As far as I know, the copyright position on this game analysis was never resolved.
PurpleHaze: Games are historical events, therefore game records are public domain. This has been litigated to death: Robert James Fischer vs everbody in the 60's, Evgeny Sveshnikov and FIDE vs everybody late 90's.
It does not matter whether the game took place in public or in private, if the players were playing to win it is an historical event.
Translation are copyrighted (article 8). However, there are none on these pages, I read no Chinese and this book contains nothing else.

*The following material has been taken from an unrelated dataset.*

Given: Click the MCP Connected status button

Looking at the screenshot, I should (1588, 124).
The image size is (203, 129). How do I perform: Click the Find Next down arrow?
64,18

Maps, paintings, phographs, and sketches are covered (article 2). None such are reproduced here.
Use of quotations are allowed for education or critical evaluation as long as the author is credited (article 10). If that does not describe Sensei's Library then why are we here?
That's pretty helpful. On a separate issue: I think 1st Saikyo - League - Go Seigen vs Fujisawa Hosai etc. is not a good naming scheme for these pages. Unless we plan to have only the one game. Maybe PlayerWhiteName-PlayerBlackName-YYYY-MM-DD, or something like that would be better.
Charles I'd like to point out, firstly, that these pages are reproducing not just a game record, but variation diagrams from a book. Secondly, it is certainly an open question to what extent chess practice is acceptable, or accepted in the go world.
PurpleHaze: I'd like to point out that these pages are not reproducing variation diagrams from a book. Some of the variation diagrams bear some similarity to diagrams that occur in the book. At least half are entirely my creation, based on notes in the text. Some are a sequence of two or three diagrams inspired by a single diagram with additions from the text, some are single diagram composed from multiple diagrams.
Not a question of chess practice, one of law. Just happens that chess players have litigated it repeatedly to give us a body of precedent.
Bob McGuigan: I think most of the discussion of copyright issues and game records on r.g.g. tended toward the conclusion that the sequence of moves in the actual game is not subject to copyright but analysis is. However, in monkey wrench mode, a "record" is some kind of written document and was produced by someone so wouldn't whoever first recorded the game have copyright?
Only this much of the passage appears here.